Zu den eindrucksvollsten Leseerfahrungen, die man in den neunziger Jahren machen konnte, gehören die Erzählwerke des serbisch-jüdischen Schriftstellers Aleksandar Tišma. 1991 kehrte mit dem jugoslawischen Konflikt der Krieg in ein Europa zurück, das sich fast schon im ewigen Frieden gewähnt hatte. Im selben Jahr erschien auf Deutsch Der Gebrauch des Menschen , Tišmas großer Roman über die Verheerungen, die mit der deutsch-ungarischen Besatzung 1942 über Jugoslawien kamen. Das Buch konnte hiesigen Lesern wie ein hintergründiger Begleittext zu den aktuellen Kriegsnachrichten vom Balkan erscheinen.

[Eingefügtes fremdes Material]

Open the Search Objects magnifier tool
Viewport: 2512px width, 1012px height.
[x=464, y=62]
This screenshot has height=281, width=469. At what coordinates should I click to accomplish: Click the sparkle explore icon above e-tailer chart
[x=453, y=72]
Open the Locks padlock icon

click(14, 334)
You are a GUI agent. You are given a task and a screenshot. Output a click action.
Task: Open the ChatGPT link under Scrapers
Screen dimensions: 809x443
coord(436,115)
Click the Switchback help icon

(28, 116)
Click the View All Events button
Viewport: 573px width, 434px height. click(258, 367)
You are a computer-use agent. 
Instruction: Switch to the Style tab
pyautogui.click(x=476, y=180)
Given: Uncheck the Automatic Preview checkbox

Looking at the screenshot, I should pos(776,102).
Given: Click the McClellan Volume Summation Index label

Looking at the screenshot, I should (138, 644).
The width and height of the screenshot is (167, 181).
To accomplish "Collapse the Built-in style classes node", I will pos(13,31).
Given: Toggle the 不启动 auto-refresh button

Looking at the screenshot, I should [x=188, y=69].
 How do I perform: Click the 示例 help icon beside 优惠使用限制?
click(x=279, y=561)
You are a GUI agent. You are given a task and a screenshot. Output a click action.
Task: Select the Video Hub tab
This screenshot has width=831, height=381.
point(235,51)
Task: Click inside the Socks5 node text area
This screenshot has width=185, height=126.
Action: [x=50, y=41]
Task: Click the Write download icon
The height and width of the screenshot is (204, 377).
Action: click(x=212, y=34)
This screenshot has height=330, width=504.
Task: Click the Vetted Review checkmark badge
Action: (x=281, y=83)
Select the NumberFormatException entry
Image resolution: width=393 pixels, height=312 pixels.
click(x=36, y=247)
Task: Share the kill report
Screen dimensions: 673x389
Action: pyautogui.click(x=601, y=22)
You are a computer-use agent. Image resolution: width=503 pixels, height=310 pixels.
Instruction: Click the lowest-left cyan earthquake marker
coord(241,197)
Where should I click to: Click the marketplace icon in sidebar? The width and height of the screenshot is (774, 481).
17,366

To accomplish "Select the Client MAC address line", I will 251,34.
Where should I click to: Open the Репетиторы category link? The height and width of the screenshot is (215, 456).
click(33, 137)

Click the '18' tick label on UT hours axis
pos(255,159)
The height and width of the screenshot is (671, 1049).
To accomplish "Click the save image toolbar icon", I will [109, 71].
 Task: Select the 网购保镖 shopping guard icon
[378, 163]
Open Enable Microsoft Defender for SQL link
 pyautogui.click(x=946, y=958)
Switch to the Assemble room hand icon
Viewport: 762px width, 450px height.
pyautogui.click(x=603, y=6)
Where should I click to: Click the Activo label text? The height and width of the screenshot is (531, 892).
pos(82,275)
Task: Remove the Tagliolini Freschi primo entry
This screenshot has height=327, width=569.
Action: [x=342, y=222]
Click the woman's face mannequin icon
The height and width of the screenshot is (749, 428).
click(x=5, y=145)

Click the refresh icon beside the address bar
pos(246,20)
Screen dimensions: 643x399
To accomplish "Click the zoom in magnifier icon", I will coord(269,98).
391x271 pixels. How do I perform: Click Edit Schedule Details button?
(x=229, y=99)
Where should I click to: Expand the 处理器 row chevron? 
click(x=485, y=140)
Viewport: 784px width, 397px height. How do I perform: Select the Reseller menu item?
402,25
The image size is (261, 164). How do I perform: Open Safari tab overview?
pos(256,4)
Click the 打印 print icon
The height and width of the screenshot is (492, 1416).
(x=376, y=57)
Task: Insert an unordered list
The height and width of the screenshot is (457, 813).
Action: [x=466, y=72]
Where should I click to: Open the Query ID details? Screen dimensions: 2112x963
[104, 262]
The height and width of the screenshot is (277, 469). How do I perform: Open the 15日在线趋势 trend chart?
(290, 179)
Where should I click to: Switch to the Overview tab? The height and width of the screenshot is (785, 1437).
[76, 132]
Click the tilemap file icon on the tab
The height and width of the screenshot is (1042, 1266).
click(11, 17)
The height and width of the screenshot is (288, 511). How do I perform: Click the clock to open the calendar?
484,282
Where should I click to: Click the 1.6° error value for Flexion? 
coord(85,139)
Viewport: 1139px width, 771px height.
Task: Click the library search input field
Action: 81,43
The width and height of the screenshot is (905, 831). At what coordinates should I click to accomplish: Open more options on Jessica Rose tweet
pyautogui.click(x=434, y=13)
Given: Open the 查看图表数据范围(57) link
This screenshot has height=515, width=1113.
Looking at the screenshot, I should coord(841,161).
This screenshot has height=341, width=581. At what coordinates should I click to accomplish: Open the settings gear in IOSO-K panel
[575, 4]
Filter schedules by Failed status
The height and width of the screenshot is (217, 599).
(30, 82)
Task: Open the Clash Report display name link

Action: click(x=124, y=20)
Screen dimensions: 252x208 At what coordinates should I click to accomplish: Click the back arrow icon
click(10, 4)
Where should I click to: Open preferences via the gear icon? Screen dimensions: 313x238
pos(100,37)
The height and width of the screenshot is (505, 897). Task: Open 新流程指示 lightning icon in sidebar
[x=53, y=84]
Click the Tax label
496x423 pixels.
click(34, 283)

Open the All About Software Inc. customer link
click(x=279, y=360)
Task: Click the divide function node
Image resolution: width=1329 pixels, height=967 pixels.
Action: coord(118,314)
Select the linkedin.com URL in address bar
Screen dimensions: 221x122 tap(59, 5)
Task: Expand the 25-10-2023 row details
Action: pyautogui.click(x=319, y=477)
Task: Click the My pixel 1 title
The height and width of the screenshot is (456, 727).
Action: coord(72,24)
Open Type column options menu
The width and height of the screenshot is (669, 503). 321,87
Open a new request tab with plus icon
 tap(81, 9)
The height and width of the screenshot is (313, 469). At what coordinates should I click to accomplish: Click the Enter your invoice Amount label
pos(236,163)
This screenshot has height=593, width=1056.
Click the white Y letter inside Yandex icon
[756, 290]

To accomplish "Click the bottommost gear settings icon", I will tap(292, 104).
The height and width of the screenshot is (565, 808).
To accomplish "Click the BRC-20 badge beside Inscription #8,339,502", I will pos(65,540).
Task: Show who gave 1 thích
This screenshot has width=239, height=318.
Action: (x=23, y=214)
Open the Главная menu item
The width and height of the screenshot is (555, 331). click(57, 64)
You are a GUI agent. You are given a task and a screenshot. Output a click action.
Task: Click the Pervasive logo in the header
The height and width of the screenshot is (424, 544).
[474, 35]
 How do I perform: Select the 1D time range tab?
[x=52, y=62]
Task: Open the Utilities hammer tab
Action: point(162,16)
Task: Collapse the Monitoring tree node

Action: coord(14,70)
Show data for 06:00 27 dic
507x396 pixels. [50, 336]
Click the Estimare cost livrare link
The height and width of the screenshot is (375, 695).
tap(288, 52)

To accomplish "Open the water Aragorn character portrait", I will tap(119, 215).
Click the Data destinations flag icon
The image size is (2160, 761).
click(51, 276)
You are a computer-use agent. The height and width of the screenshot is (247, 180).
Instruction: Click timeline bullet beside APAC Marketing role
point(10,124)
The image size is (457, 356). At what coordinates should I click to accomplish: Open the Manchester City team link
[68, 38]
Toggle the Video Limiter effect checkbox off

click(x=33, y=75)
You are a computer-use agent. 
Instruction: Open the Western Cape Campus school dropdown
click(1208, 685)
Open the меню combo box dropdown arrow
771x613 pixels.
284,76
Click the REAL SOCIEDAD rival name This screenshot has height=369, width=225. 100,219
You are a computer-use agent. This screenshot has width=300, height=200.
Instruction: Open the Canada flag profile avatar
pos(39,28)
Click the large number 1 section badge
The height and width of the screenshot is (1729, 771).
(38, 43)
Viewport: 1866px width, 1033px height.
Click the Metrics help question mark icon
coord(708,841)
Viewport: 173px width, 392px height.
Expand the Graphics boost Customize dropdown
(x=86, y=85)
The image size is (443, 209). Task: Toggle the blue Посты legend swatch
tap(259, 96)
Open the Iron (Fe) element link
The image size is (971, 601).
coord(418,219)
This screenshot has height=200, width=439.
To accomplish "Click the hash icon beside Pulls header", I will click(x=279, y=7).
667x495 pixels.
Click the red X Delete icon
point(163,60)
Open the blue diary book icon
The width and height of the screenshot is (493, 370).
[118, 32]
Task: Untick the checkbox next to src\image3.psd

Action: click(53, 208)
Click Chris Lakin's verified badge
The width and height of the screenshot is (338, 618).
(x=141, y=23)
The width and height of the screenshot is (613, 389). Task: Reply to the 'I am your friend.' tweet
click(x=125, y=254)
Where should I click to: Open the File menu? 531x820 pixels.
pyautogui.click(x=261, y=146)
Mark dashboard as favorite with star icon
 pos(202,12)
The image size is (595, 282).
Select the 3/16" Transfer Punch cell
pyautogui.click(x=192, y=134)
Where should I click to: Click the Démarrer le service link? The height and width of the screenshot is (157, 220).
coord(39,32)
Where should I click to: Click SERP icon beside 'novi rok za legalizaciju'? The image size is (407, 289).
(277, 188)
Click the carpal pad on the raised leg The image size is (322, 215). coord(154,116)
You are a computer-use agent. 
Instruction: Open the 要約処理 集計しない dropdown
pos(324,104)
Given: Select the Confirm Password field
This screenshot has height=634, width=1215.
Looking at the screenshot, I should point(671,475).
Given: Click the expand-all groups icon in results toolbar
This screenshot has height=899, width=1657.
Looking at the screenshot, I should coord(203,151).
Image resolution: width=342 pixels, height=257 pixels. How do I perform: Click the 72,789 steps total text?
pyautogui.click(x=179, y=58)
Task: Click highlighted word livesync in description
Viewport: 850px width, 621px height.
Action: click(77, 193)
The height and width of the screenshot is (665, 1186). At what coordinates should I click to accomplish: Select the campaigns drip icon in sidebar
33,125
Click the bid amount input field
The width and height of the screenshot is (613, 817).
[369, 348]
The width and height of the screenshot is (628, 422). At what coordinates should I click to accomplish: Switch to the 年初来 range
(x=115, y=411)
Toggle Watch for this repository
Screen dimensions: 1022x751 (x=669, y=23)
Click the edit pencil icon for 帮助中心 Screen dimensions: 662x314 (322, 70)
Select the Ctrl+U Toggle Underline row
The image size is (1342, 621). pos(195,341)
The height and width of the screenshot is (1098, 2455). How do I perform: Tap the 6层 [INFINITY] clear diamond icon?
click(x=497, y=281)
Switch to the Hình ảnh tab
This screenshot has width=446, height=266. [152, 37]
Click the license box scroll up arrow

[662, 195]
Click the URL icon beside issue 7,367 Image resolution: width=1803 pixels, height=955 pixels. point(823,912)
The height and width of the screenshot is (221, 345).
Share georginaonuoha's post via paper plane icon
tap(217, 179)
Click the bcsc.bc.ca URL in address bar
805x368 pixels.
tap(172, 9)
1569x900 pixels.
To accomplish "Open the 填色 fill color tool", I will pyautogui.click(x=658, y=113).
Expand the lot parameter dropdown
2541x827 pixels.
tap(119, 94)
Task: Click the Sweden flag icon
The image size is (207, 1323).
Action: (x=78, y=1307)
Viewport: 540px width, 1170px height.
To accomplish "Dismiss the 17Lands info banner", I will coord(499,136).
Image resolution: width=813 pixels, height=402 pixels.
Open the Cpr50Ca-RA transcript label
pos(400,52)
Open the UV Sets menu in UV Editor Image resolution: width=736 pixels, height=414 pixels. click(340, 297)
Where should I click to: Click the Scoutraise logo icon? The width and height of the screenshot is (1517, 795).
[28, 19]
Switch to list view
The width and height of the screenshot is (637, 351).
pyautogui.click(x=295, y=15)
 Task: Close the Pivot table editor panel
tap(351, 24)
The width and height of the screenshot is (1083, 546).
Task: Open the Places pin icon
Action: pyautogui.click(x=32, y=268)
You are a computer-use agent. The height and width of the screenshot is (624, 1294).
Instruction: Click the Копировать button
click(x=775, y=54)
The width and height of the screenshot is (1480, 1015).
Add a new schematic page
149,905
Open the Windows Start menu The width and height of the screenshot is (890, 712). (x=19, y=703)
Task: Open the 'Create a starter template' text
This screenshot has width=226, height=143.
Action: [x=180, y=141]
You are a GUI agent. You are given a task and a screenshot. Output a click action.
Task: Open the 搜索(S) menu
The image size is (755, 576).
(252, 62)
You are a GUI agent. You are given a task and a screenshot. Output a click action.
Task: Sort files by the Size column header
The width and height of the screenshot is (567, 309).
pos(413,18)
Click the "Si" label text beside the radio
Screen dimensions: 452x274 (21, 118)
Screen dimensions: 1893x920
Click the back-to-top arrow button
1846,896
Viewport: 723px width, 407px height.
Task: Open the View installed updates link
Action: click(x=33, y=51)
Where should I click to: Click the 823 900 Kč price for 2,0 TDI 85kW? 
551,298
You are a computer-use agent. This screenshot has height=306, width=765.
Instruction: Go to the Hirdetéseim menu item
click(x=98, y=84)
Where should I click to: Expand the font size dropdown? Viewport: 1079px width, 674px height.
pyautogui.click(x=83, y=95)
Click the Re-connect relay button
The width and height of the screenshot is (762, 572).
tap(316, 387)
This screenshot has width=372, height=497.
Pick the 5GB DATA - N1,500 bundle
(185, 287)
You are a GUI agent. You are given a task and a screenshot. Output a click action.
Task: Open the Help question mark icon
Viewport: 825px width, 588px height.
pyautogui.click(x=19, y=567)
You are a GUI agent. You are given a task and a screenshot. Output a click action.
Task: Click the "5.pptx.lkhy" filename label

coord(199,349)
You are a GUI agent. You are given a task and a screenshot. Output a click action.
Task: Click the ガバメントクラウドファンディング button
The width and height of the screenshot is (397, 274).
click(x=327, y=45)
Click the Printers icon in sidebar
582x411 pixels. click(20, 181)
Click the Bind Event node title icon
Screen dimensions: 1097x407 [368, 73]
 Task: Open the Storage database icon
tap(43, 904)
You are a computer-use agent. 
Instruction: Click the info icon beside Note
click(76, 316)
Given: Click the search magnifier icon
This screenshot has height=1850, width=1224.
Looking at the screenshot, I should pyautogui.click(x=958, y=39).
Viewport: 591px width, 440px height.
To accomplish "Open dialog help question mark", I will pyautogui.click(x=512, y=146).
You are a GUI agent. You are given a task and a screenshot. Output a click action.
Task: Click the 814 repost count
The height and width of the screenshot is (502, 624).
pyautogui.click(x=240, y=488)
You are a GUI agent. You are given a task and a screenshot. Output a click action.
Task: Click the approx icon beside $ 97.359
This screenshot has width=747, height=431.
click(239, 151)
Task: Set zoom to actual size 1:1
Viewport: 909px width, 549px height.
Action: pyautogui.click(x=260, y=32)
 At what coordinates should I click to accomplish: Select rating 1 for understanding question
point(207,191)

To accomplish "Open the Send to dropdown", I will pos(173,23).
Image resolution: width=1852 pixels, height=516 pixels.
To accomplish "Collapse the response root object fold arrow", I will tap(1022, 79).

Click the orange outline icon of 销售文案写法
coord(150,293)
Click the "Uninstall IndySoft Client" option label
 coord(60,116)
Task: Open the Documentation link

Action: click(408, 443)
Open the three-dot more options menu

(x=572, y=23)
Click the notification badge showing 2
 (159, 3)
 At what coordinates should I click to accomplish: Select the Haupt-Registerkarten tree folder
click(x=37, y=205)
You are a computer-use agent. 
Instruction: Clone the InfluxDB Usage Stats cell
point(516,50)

Wolfgang Schneider | 28.09.2003
    Der antihumane Titel hätte als Motto auch über den nachfolgenden fünf Romanen und Erzählbänden stehen können. In ihrer düsteren Welt kann der Leser vor allem eines erfahren: Die Würde des Menschen ist antastbar. Novi Sad, die Stadt, in der Kroaten, Ungarn und Serben, Christen, Muslime und Juden eine gute Weile friedlich zusammenlebten, ist durch Tišmas Werke zum Symbol für die Traumata des 20. Jahrhunderts geworden.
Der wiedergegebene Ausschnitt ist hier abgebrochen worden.